El protocolo con el cual la ministra de Seguridad pretende legalizar el “gatillo fácil” mereció el rechazo de un amplísimo arco político y social. Dirigentes políticos, asociaciones civiles, organizaciones defensores de los derechos humanos, juristas, autoridades provinciales y hasta reconocidas figuras del oficialismo se manifestaron muy críticos de la reglamentación que habilita “primero tirar y después preguntar” a las fuerzas de seguridad nacionales. Incluso la Justicia porteña se expidió en contra de ese instrumento -que pretende imponer la aplicación sumaria de la pena de muerte-, lo declaró inconstitucional y pidió al gobierno de la CABA que no lo ponga en práctica, en tanto desde el Congreso Nacional se demandó la asistencia de la ministra para dar explicaciones.
Este duro revés político y judicial debería desactivar este ensayo de autoritarismo extremo pero conociendo la forma en que opera Cambiemos y el apoyo explícito que recibió del Ejecutivo por boca del ministro de Justicia sería ingenuo suponer ese final feliz.
La apuesta a endurecer todavía más la política represiva se da en coincidencia con la virtual ocupación militar de la ciudad de Buenos Aires con motivo de la reciente cumbre del G-20 y a pocas horas del vergonzoso fallo del juez Gustavo Lleral que liberó a la Gendarmería de toda responsabilidad por la muerte de Santiago Maldonado.
Esta suerte de “bolsonarización” del gobierno ya no pasa desapercibida para nadie y va quedando cada vez más claro que se trata de una estrategia electoral con vistas a fidelizar a los sectores más conservadores de la sociedad.
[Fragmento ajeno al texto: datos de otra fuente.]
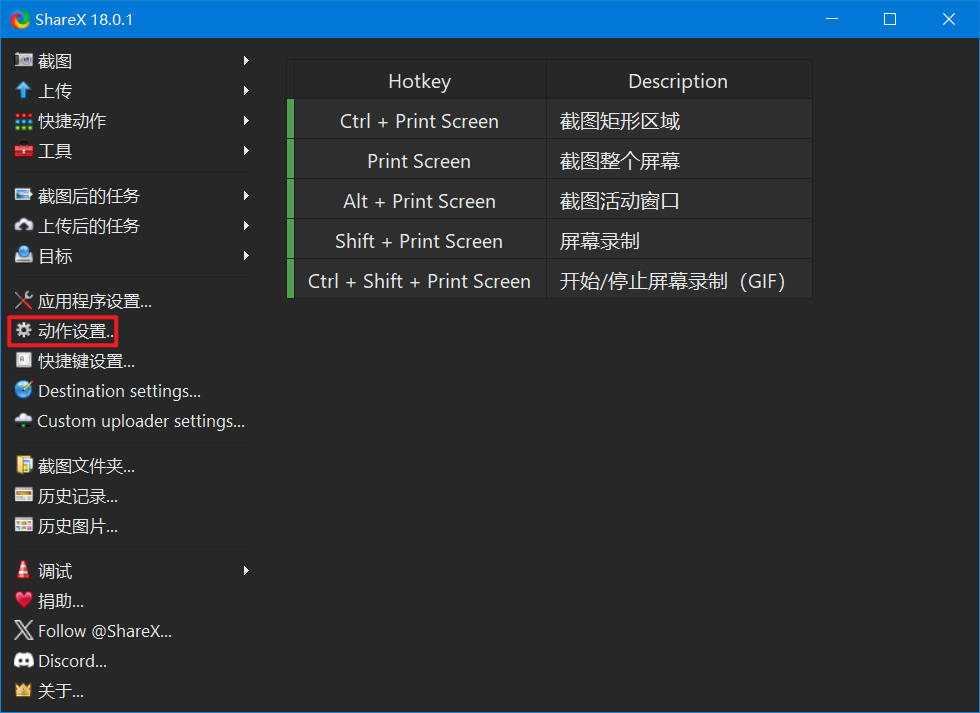Click the 上传 upload arrow icon

click(24, 91)
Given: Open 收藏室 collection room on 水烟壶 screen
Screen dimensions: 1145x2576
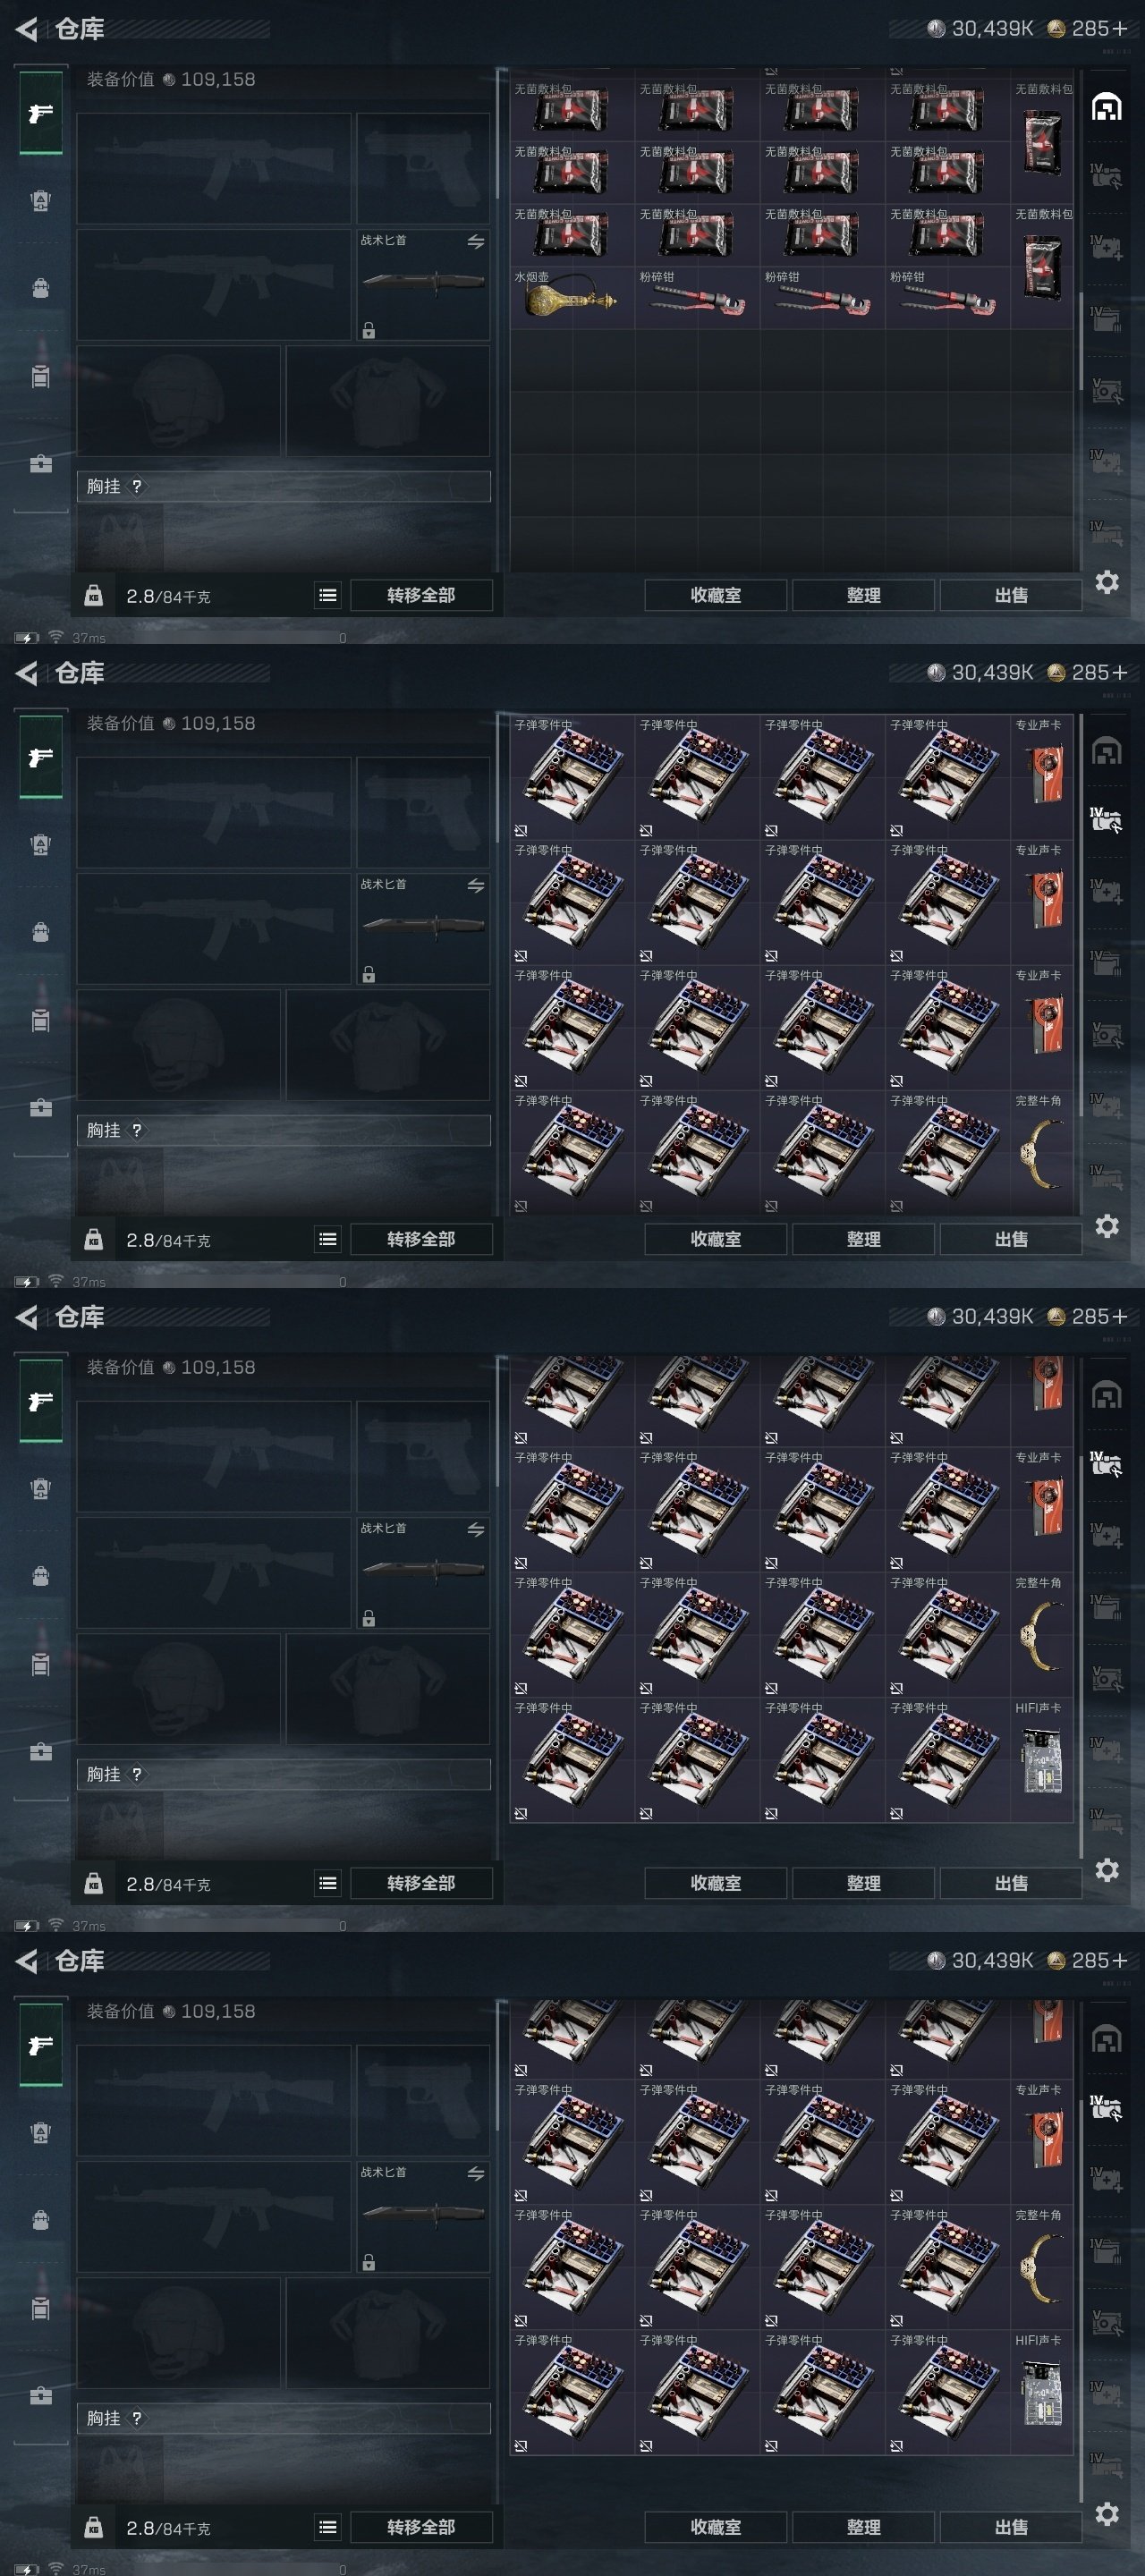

La ausencia absoluta de logros en materia económica y social para las mayorías le impide al gobierno presentar una agenda de realizaciones sobre la cual solicitar el voto a la ciudadanía. Esta falta de buenas noticias dirigidas a los sectores mayoritarios convenció a los planificadores del macrismo sobre la necesidad de volver apelar a una estrategia que ya le rindió frutos en 2015 y 2017: la exacerbación de la “grieta”, la construcción de un “enemigo”. No importa que las frases de campaña hablen de “unir a los argentinos”.
Considerar a un sospechoso de cometer un delito como el “enemigo” a quien hay que eliminar mediante el uso desproporcionado de las armas policiales es colocar a la propiedad privada por encima del derecho a la vida como bien supremo a tutelar por la ley. Es pretender “copiar y pegar” en nuestro país la ideología que le dio el triunfo electoral a Jair Bolsonaro en Brasil. El detalle nada menor, que el gobierno prefiere ignorar, es que la sociedad argentina es muy diferente a la brasileña.
Ayer se conoció que el 48 por ciento de los chicos de nuestro país vive en condiciones de pobreza. Ese dato escalofriante que debería sensibilizar a todos -especialmente al gobierno nacional como principal responsable- no puede separarse tan livianamente del problema de la “inseguridad”. Solo un discurso autoritario e impiadoso puede desconectar ambos fenómenos y proponer como solución final la “doctrina Chocobar”. Las cárceles argentinas están sobresaturadas de pobres, ¿lo ignora acaso la ministra que idolatra la violencia?